Preparing dataset for CNN with LSTM

I am currently working on a project related to Automatic Speech Recognition. So far I have prepared log-mel spectorgrams, which I intend to pass to a neural network. I am going to implement a network consisting of a feature extractor - a CNN block, and then pass the data to an LSTM network, which will enable text extraction from the spectrograms.

The problem is that each spectrogram has a different width (the height of the spectrogram is fixed). I know that for LSTM (or RNN in general) I can use pad_sequence method to pad the variable width spectrograms to make them all of the same width. Then I can pass that padded images to pack_padded_sequence method which is used for packing the padded sequences into a single tensor. I also know that I should use pack_padded_sequence before the LSTM block to handle variable-width input sequences.

However, I wonder if I need to use pack_padded_sequence before the CNN block? As far as I know, the CNN operates on fixed-length input tensors, so I guess that I can simply pad the spectrograms to the same length using pad_sequence and then pass the padded tensor to the CNN block. Is that correct approach? Here I provided some snippet of code:

import torch
import torch.nn as nn
from torch.nn.utils.rnn import pad_sequence, pack_padded_sequence, pad_packed_sequence

class MyModel(nn.Module):
    def __init__(self, input_size, hidden_size, num_layers, output_size):
        super(MyModel, self).__init__()
        self.cnn = CNNBlock()
        self.avg_pool = nn.AdaptiveAvgPool1d(1)
        self.lstm = nn.LSTM(input_size=input_size, hidden_size=hidden_size, num_layers=num_layers)
        self.fc = nn.Linear(hidden_size, output_size)

    def forward(self, x, lengths):
        x = pad_sequence(x, batch_first=True)  
        x = self.cnn(x)  # apply CNN to the padded sequences
        x = self.avg_pool(x)
        x = pack_padded_sequence(x, lengths, batch_first=True, enforce_sorted=False)  # pack the padded sequences
        x, _ = self.lstm(x)  # apply LSTM to the packed sequences
        x, _ = pad_packed_sequence(x, batch_first=True)  
        x = self.fc(x)  
        return x

Can you please tell me if this solution is correct? I wonder if I should use pack_padded_sequence also before CNN block like this: pad_sequence - pack_padded_sequence - CNN block and then pass the result to LSTM? Which approach will be correct for that?

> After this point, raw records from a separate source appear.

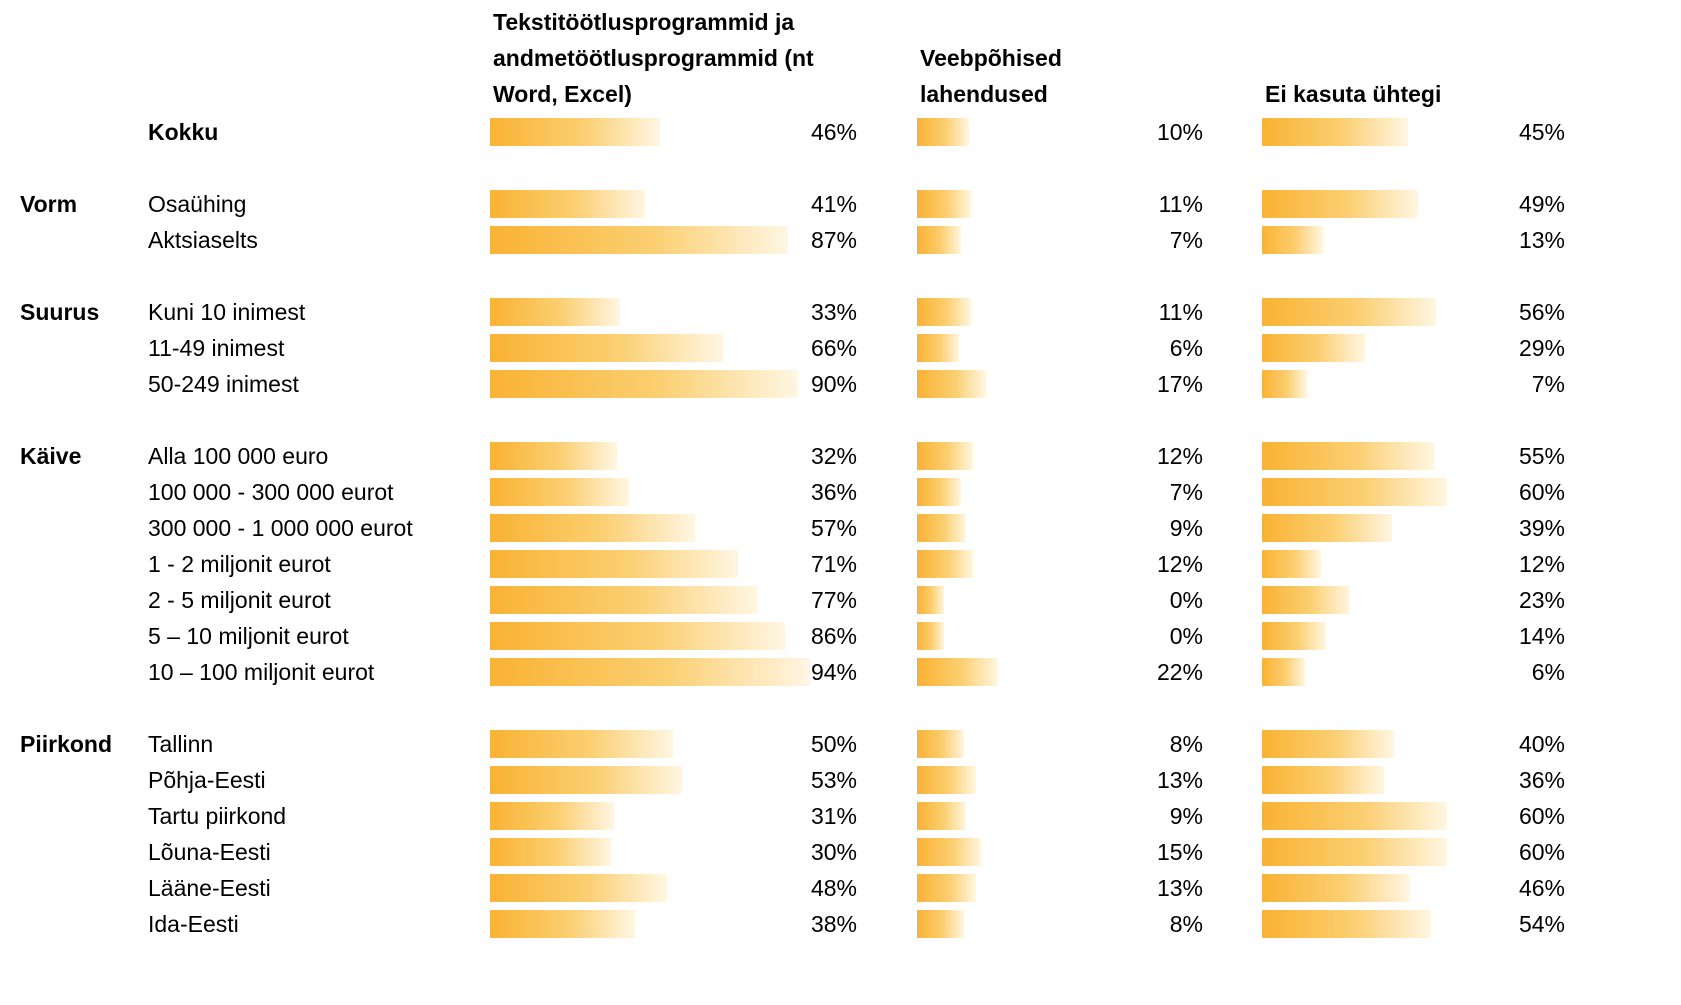  Describe the element at coordinates (834, 744) in the screenshot. I see `value-label: 50%` at that location.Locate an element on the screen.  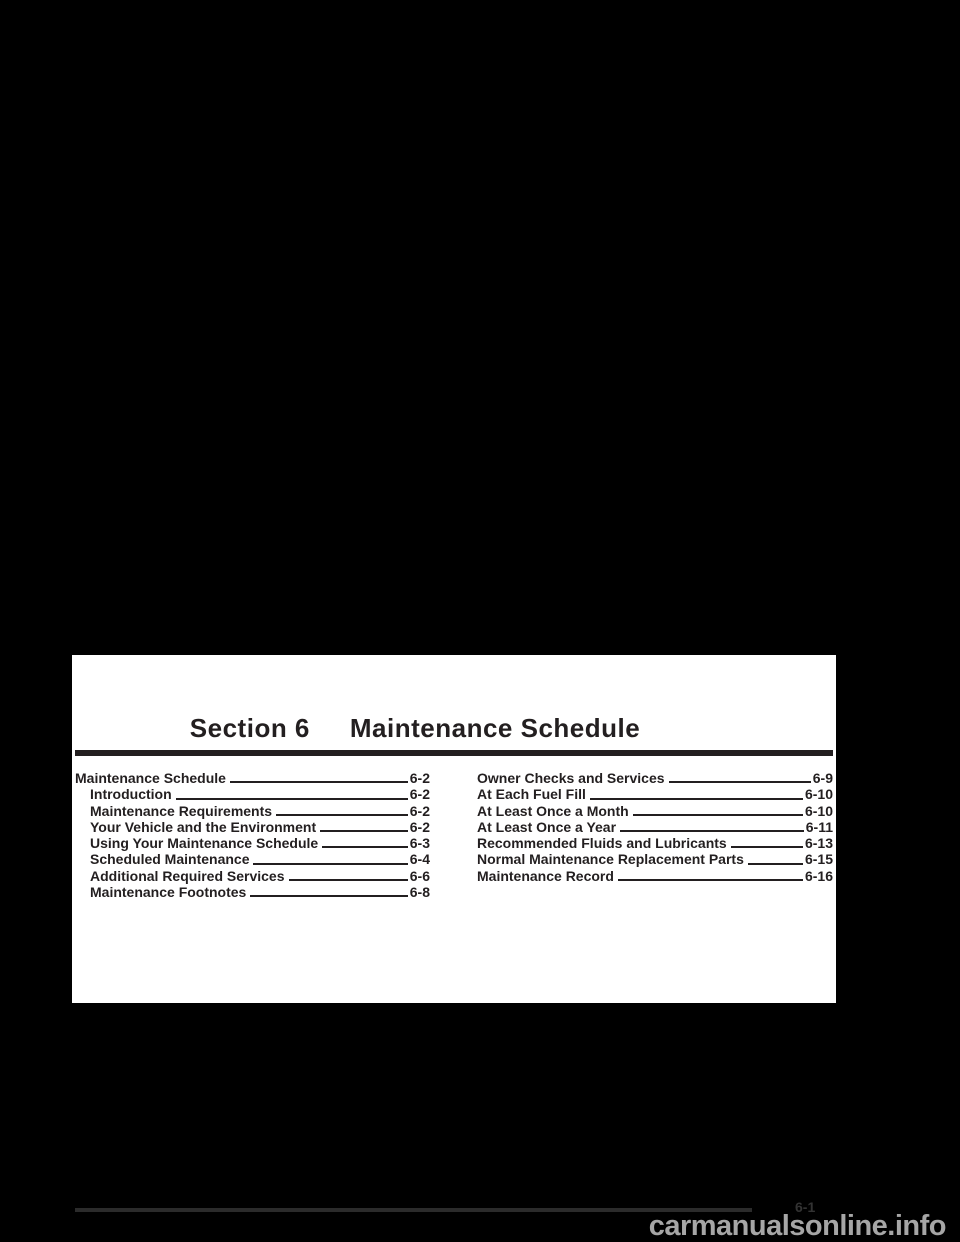
toc-entry-label: Maintenance Requirements is located at coordinates (182, 810).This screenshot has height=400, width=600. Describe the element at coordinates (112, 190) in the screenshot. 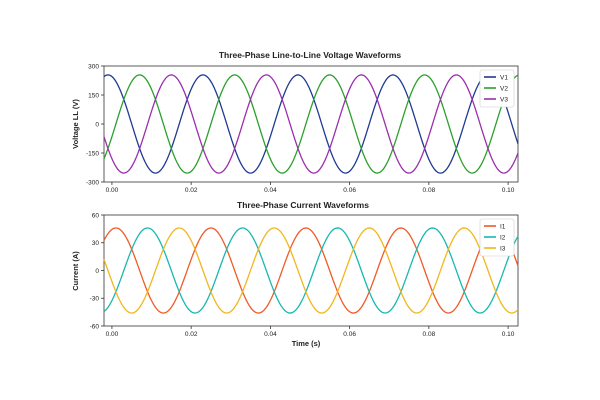

I see `voltage-x-tick-label: 0.00` at that location.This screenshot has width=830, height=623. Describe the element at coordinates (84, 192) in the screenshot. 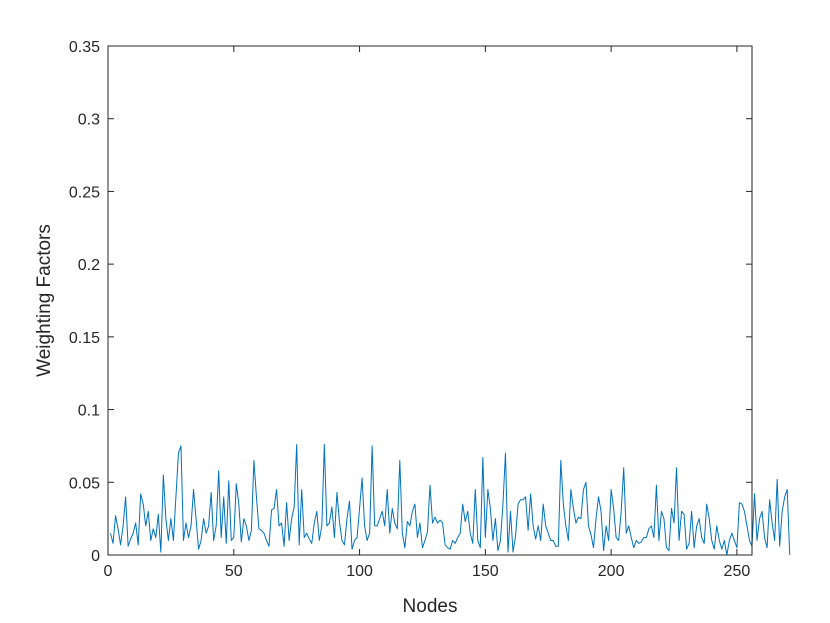

I see `y-tick-label: 0.25` at that location.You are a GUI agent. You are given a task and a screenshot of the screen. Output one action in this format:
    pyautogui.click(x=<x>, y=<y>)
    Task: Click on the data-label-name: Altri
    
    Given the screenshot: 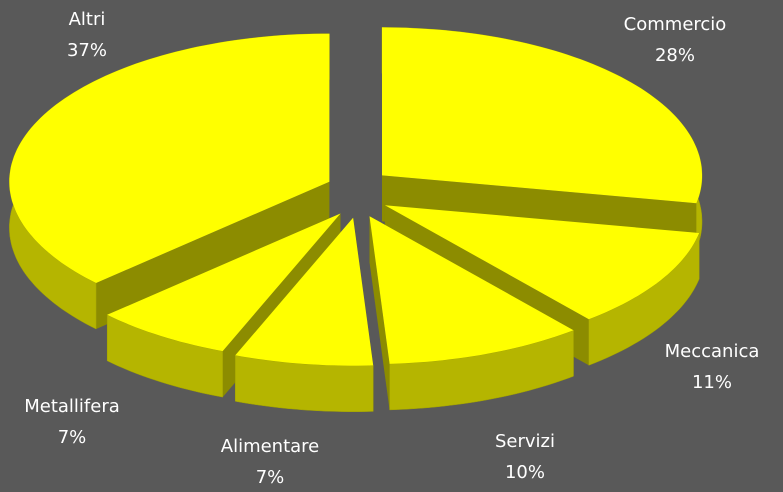 What is the action you would take?
    pyautogui.click(x=88, y=20)
    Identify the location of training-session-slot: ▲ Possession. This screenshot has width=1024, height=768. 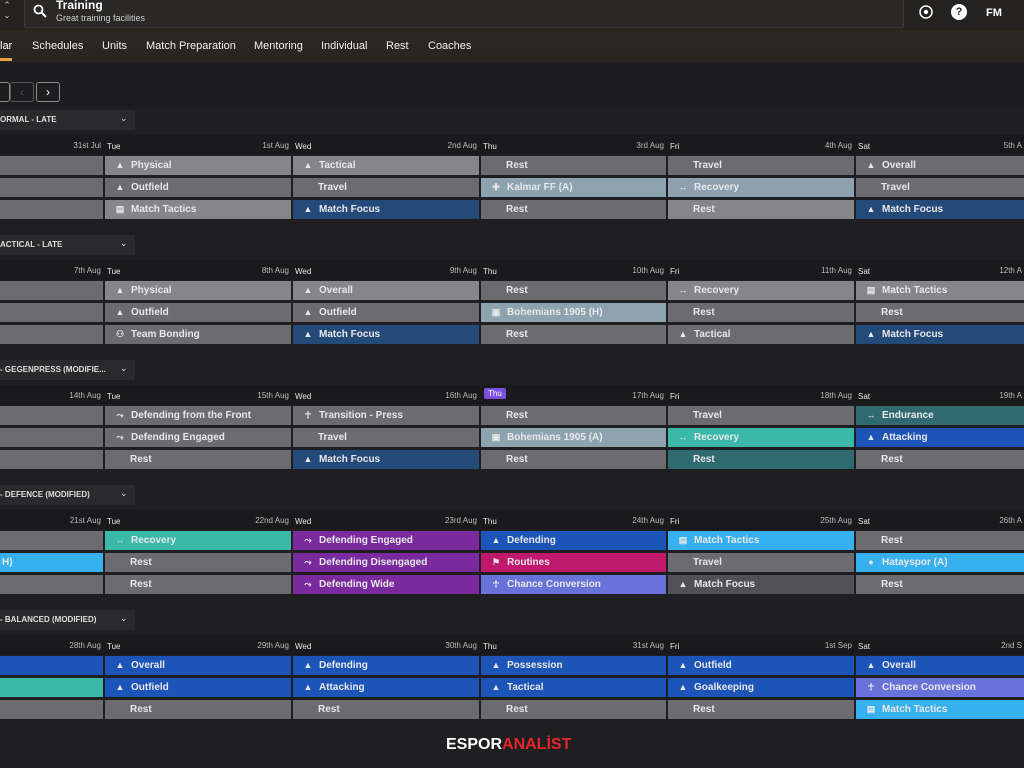
(574, 666). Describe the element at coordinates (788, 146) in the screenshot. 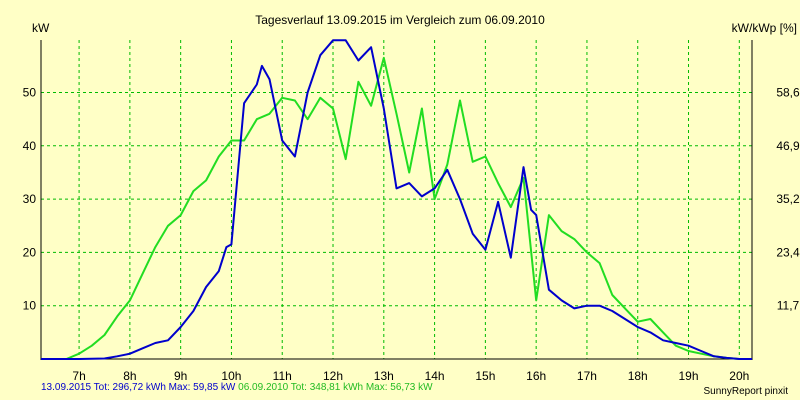

I see `y-tick-label-right: 46,9` at that location. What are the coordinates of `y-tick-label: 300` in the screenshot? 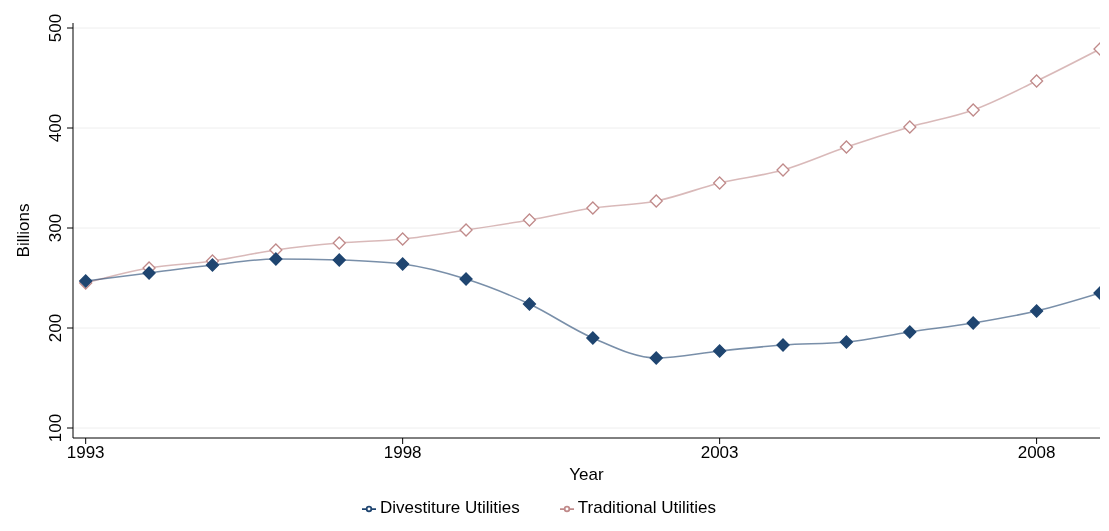 It's located at (56, 228).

Ultimately, you’re going to want to test and see what works best for your dataset and use case, but I would change the following:

  1. Use a higher dim convolution kernel to avoid needing an LSTM(i.e. treat time as a dim).
  2. Add self attention layers. With self-attention, you can just pad with zeros where the sample size is less than the largest on that dim. Self attention will ensure the model can highlight what information is important(i.e. padding wouldn’t be).